Duplicate everything from the line containing "Given: Expand the Bar grid type dropdown" down to the last line of the records, reproducing each line without any change.

Start of Dataset excerpts

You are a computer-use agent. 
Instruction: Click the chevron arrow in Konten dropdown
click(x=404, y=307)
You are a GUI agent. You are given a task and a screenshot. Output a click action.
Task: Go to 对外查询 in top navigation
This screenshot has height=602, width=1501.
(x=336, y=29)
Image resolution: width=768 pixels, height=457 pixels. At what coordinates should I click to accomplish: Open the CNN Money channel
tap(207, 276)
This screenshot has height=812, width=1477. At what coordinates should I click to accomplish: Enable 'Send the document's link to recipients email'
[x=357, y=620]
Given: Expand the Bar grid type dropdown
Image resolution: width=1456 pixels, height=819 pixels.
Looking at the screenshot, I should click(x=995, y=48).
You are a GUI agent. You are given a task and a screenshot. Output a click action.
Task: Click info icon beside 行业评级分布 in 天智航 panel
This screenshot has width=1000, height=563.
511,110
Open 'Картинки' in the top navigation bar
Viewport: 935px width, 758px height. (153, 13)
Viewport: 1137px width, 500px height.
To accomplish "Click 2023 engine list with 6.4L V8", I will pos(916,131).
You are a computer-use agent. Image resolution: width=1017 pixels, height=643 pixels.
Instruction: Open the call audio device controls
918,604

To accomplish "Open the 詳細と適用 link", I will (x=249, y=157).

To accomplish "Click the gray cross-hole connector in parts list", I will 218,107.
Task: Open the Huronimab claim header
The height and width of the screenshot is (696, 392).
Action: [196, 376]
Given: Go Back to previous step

End of Dataset excerpts

• Result for this task:
Given: Expand the Bar grid type dropdown
Image resolution: width=1456 pixels, height=819 pixels.
Looking at the screenshot, I should click(x=995, y=48).
You are a GUI agent. You are given a task and a screenshot. Output a click action.
Task: Click info icon beside 行业评级分布 in 天智航 panel
This screenshot has width=1000, height=563.
511,110
Open 'Картинки' in the top navigation bar
Viewport: 935px width, 758px height. (153, 13)
Viewport: 1137px width, 500px height.
To accomplish "Click 2023 engine list with 6.4L V8", I will pos(916,131).
You are a computer-use agent. Image resolution: width=1017 pixels, height=643 pixels.
Instruction: Open the call audio device controls
918,604

To accomplish "Open the 詳細と適用 link", I will (x=249, y=157).

To accomplish "Click the gray cross-hole connector in parts list", I will 218,107.
Task: Open the Huronimab claim header
The height and width of the screenshot is (696, 392).
Action: [196, 376]
Given: Go Back to previous step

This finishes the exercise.